Return all lines from the entries below in which the word "installing" is present.

*** Begin section ***

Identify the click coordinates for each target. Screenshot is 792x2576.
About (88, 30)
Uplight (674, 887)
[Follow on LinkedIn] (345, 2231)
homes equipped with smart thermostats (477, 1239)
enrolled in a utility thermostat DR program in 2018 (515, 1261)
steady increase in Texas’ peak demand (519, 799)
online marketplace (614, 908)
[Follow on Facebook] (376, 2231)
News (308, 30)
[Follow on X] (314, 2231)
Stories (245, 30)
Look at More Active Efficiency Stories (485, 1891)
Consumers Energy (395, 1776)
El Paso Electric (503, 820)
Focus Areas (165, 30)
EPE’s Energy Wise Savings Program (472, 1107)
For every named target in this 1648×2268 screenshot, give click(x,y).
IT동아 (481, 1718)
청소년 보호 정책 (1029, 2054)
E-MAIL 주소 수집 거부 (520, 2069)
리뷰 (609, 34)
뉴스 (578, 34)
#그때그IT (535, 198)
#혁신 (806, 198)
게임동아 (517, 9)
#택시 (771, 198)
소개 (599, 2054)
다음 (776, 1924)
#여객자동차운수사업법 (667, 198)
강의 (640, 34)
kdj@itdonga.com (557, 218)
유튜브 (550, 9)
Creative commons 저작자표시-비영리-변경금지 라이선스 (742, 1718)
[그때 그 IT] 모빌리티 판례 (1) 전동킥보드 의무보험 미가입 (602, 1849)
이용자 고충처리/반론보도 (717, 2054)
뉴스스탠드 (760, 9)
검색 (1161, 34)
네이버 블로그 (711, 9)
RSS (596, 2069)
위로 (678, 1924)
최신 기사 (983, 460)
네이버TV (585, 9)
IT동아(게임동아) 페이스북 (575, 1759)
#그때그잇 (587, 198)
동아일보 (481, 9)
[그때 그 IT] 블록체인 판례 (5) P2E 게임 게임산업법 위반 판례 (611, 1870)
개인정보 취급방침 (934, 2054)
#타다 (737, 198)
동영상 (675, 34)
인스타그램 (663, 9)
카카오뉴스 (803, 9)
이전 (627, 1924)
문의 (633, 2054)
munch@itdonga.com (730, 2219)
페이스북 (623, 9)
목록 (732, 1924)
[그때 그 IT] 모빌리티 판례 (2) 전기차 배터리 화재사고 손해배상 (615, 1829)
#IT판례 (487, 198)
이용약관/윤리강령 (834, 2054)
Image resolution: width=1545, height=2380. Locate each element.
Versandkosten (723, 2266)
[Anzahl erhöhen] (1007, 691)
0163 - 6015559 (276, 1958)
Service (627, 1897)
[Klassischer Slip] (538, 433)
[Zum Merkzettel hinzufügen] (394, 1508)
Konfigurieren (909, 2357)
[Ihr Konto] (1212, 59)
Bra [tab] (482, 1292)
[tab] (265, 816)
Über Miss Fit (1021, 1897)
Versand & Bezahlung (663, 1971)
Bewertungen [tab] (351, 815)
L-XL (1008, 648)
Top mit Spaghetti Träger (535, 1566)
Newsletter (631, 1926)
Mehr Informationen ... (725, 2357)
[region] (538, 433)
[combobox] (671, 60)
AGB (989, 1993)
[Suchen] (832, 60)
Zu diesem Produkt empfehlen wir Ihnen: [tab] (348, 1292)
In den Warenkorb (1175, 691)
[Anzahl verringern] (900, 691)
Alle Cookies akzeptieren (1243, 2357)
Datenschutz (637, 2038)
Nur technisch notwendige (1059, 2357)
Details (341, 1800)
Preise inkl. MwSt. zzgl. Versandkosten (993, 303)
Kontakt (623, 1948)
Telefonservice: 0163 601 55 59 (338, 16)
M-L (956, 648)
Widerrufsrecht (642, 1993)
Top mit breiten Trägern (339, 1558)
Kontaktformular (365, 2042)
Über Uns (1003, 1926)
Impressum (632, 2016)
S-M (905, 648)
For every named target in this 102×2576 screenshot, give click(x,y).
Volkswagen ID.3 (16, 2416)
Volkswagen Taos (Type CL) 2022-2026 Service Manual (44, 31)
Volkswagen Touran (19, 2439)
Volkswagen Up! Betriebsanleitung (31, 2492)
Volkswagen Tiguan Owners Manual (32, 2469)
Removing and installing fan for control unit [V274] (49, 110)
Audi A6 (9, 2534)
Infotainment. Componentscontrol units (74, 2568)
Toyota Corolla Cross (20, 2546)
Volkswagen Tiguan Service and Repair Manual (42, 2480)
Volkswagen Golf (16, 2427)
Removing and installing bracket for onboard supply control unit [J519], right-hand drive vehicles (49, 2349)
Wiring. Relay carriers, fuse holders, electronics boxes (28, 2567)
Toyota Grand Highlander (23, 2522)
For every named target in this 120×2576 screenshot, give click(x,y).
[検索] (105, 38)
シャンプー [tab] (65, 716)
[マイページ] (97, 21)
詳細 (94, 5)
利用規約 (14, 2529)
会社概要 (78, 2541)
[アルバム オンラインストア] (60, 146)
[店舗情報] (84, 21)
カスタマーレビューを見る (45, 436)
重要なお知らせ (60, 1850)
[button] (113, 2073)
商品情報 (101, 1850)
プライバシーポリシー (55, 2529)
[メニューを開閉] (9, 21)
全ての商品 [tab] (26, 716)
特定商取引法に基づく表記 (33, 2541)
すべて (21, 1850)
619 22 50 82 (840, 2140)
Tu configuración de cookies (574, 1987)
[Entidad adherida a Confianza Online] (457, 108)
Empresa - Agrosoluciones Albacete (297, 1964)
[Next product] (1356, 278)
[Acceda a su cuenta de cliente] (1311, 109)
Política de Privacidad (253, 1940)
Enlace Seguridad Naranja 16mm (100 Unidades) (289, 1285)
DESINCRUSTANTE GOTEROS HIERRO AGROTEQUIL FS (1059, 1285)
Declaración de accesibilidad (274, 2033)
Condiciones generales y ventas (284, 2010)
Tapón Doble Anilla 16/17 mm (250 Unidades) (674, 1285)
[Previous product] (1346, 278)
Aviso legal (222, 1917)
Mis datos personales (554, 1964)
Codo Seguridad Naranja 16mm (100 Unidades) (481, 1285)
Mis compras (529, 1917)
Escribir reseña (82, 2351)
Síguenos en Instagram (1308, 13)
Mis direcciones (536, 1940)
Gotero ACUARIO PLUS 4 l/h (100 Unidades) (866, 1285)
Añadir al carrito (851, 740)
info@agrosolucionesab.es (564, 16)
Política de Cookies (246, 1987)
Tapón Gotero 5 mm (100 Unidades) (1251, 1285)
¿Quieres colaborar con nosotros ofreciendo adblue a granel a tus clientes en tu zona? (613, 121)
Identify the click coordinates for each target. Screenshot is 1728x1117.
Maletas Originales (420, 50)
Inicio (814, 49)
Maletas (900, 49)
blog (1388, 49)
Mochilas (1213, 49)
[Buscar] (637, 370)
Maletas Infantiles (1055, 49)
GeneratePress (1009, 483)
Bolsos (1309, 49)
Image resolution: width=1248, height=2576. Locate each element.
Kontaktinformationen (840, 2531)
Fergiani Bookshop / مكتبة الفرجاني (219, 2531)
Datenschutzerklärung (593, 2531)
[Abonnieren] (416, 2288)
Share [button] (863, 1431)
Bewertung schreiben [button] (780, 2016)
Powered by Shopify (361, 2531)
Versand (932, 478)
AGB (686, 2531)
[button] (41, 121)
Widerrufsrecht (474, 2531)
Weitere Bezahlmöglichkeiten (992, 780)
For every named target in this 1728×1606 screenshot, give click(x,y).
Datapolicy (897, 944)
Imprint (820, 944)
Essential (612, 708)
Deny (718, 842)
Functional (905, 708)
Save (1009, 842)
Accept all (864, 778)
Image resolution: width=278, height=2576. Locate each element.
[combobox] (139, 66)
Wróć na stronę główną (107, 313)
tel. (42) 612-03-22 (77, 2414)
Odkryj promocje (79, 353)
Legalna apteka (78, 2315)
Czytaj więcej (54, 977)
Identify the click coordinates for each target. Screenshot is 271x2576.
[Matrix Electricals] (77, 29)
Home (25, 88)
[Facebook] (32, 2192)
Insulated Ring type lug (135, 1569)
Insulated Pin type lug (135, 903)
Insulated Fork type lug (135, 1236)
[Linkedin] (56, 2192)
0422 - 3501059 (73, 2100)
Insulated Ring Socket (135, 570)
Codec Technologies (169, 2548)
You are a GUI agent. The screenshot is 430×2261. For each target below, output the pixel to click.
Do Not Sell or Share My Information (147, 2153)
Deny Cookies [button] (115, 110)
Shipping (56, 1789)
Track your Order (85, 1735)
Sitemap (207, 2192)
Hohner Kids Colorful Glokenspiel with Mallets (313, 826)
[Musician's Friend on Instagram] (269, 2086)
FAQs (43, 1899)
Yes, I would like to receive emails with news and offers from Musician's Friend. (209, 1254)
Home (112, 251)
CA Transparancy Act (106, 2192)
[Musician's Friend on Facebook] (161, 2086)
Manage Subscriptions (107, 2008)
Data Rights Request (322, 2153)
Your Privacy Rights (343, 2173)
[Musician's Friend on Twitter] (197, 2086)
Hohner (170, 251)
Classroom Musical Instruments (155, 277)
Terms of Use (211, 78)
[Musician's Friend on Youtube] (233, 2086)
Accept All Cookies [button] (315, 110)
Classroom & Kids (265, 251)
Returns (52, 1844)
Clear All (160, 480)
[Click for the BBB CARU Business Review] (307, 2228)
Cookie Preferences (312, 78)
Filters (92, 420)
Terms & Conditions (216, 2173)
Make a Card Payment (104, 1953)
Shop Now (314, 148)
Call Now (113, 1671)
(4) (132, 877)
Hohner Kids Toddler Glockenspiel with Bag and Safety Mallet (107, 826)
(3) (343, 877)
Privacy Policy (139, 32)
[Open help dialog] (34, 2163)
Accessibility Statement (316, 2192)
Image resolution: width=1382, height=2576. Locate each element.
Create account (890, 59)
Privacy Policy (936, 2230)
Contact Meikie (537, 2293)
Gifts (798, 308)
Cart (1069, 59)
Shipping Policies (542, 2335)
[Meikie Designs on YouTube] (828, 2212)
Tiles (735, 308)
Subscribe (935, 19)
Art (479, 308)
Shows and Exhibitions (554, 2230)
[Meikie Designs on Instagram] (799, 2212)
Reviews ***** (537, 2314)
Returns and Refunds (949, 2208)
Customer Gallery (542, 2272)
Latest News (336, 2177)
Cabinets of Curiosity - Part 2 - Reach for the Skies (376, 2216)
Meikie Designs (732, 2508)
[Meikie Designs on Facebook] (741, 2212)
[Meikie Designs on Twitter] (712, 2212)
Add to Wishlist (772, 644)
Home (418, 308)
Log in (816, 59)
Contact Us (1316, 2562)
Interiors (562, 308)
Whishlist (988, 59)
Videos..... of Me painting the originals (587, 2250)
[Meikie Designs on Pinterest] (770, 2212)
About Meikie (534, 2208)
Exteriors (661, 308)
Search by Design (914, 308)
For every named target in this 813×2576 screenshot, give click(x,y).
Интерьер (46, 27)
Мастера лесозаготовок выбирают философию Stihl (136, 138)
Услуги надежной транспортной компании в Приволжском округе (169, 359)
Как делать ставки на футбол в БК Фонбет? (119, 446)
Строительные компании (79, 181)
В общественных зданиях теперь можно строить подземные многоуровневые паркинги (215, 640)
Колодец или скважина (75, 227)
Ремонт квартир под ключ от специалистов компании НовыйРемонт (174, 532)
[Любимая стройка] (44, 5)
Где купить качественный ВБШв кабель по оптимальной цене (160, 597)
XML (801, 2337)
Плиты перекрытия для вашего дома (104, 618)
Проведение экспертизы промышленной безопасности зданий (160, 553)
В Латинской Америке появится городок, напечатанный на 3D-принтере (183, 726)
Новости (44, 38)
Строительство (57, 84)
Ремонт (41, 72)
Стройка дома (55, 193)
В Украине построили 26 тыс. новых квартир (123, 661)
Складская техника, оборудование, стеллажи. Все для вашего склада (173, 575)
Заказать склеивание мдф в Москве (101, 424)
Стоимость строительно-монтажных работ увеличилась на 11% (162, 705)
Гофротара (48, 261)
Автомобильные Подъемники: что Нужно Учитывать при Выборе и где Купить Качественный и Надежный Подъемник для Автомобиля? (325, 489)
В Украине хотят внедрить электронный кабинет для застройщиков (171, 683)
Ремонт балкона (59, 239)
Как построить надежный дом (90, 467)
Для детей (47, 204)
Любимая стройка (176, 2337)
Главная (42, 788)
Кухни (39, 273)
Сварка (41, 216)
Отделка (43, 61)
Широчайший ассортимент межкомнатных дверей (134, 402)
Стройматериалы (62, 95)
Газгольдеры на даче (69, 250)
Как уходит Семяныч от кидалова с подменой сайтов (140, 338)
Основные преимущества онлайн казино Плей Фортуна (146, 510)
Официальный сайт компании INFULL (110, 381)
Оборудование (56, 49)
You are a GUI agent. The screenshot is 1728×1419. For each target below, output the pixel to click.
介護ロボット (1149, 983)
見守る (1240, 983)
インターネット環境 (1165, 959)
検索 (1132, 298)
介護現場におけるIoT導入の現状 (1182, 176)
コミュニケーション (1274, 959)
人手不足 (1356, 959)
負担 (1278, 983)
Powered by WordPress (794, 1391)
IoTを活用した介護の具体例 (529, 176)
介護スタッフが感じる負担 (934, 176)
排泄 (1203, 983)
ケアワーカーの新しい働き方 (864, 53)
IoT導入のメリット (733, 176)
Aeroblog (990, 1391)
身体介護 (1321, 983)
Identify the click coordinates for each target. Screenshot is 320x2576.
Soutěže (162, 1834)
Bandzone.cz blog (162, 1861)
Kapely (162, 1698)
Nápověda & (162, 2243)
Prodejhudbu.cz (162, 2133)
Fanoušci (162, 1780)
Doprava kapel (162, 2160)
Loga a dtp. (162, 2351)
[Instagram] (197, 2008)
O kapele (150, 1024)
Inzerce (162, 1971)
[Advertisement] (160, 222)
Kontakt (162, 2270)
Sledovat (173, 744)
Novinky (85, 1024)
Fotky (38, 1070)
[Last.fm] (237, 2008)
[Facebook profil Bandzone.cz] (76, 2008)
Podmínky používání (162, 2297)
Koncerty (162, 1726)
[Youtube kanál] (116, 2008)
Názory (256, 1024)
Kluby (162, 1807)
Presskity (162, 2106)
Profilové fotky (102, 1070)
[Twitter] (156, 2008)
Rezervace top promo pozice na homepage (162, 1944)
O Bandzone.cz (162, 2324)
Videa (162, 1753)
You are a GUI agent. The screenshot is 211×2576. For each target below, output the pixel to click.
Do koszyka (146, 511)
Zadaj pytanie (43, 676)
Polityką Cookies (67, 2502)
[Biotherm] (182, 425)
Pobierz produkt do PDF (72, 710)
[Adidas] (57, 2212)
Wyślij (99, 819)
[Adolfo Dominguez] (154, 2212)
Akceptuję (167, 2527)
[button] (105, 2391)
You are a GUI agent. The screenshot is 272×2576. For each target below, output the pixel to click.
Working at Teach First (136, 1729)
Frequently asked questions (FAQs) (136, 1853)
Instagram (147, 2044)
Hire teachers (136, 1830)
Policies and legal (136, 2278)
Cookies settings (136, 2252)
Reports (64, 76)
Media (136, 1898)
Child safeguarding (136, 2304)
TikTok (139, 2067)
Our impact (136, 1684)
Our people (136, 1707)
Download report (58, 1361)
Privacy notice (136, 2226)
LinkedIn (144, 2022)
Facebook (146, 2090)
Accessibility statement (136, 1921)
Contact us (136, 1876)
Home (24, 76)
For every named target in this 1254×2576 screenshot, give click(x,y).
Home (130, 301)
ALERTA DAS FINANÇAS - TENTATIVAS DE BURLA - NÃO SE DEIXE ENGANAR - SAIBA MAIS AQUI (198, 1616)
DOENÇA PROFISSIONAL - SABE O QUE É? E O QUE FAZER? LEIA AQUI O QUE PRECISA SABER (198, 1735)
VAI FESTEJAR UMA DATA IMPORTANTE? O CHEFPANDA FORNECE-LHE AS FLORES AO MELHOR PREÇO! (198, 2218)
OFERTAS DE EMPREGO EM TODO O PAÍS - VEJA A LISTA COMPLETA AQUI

*** End section ***

** RESPONSE TO THE EXERCISE **
Removing and installing fan for control unit [V274] (49, 110)
Removing and installing bracket for onboard supply control unit [J519], right-hand drive vehicles (49, 2349)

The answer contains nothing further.